Cet amour pour la cuisine a bifurqué vers les spécialités sucrées – le chocolat pour commencer – il y a une trentaine d’années. «Ma mère et moi avions regardé une émission à la télé qui expliquait comment faire du chocolat maison, et nous nous sommes lancées. On en faisait le soir et la fin de semaine puisque j’étais aux études. On en offrait à la famille et aux amis, et mon père en vendait quelques-uns sur son lieu de travail.

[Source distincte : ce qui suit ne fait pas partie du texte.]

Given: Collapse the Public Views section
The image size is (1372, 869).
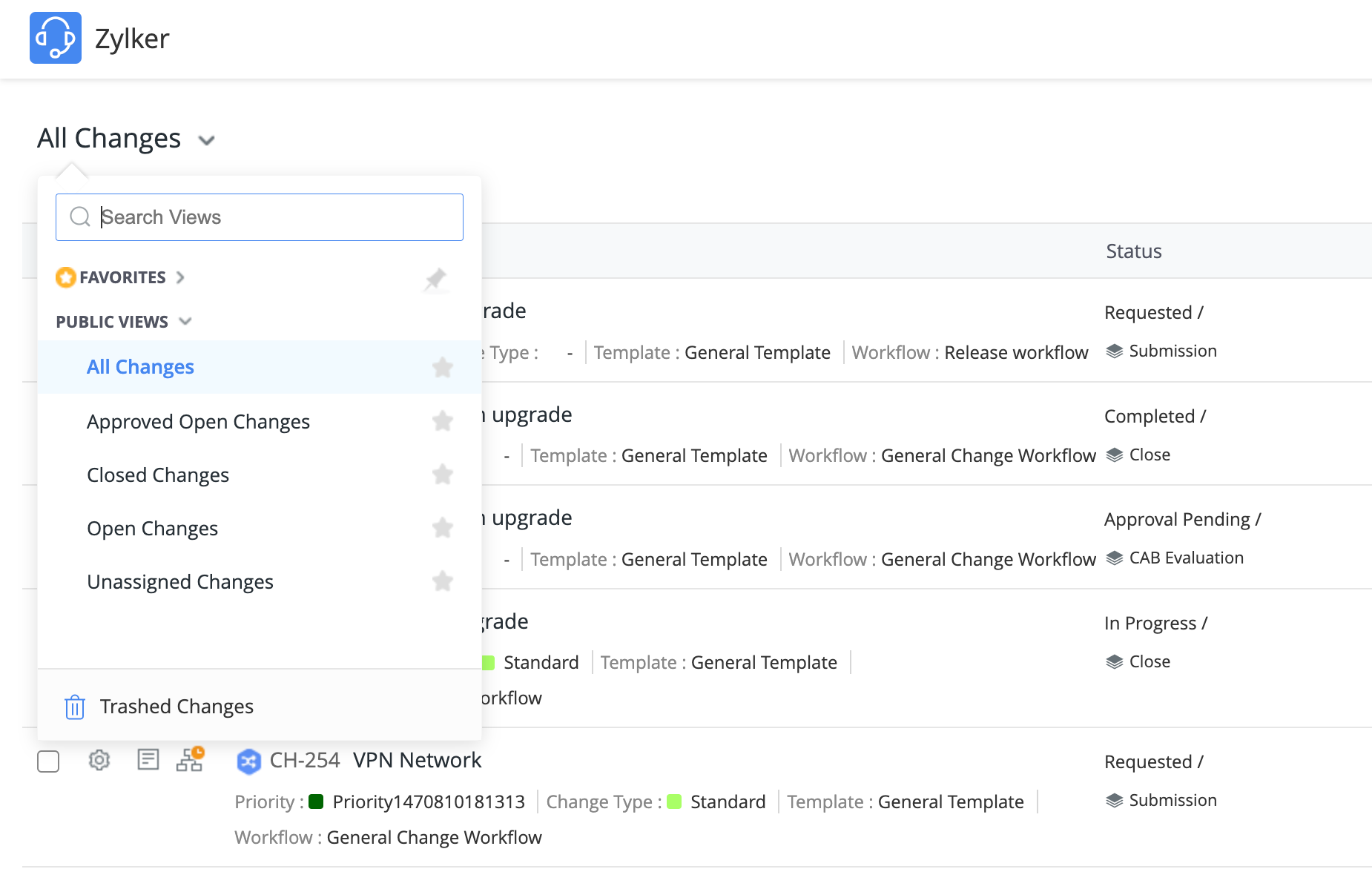Looking at the screenshot, I should click(x=185, y=321).
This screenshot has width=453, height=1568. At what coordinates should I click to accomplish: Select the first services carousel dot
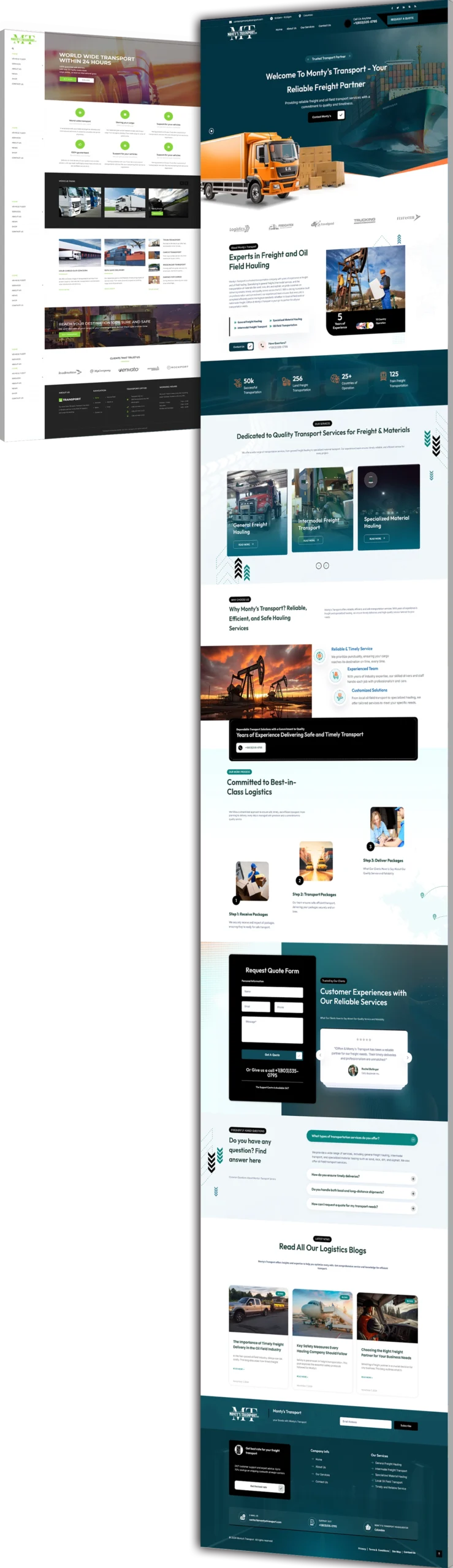319,565
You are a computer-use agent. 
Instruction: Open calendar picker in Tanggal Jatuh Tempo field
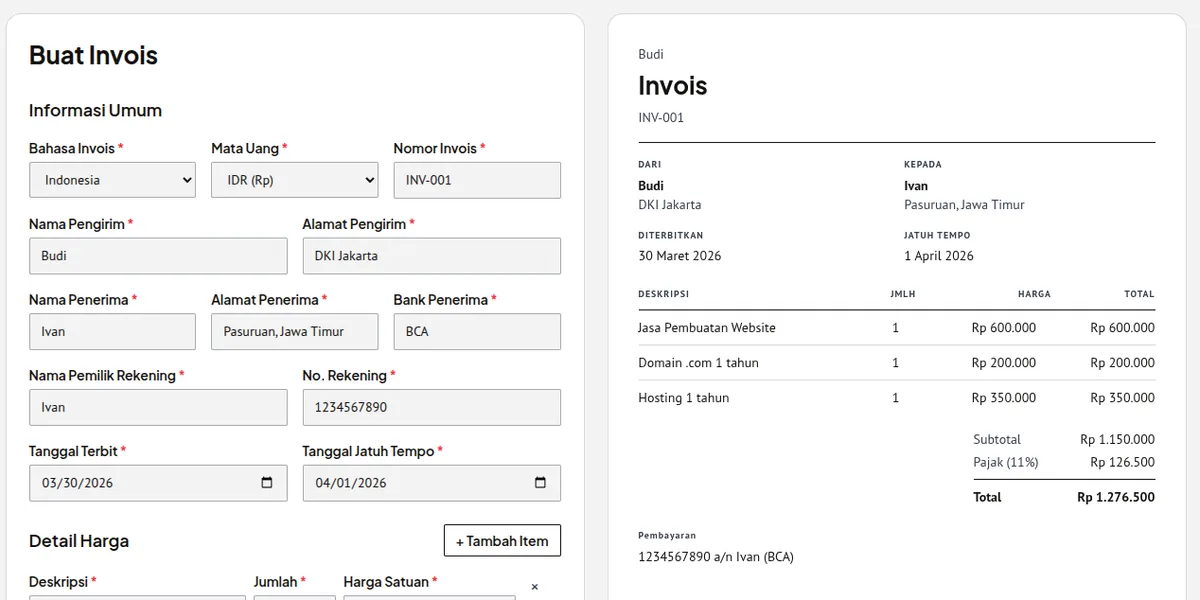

On restait alors dans le coin de Montréal.»

Puis, l’aventure s’est poursuivie à la fin des années 90 à Notre-Dame-de-Pierreville, à l’arrière de la maison d’Isabelle Bouchard. «En 2000, j’ai suivi mon cours en démarrage d’entreprise et en 2002, mon cours de pâtisserie. J’en faisais déjà, mais je m’y suis spécialisée. J’ai par la suite déménagé mon commerce au cœur de Pierreville, il y a maintenant sept ans.»

De la passion en barre

La confection de chocolats pourrait se comparer à la confection d’une œuvre d’art. Malgré cela, la chocolatière ne se considère pas « artiste » dans la vie. «Je lis et je rénove dans mes passe-temps», sourit-elle. La peinture ou la sculpture, ce n’est pas pour elle, illustre-t-elle.

Elle se décrit plutôt comme une passionnée. «Il faut aimer ça! On fait souvent des grosses journées. Ça commence tôt et on ne sait jamais à quelle heure on sort», fait-elle savoir.

Le jeudi, un employé vient lui donner un coup de main à la préparation. Puis, c’est le blitz de confection. En plus des chocolats (elle tient généralement entre 15 et 20 saveurs), elle prépare toutes sortes de pâtisseries et du pain. La boulange, elle la fait généralement avec sa sœur le samedi, tôt le matin, au moment où cette dernière termine son quart de travail comme préposée aux bénéficiaires à Nicolet.

«C’est tout le temps agréable!», lance celle qui met la main à la pâte depuis qu’elle a emménagé à Pierreville il y a trois ans.

Pas besoin de dire que les Bouchard ont la dent sucrée! Mais chez eux aussi, la modération a bien meilleur goût. Une bonne chose… surtout quand on est en affaires dans un créneau tel que celui d’Isabelle!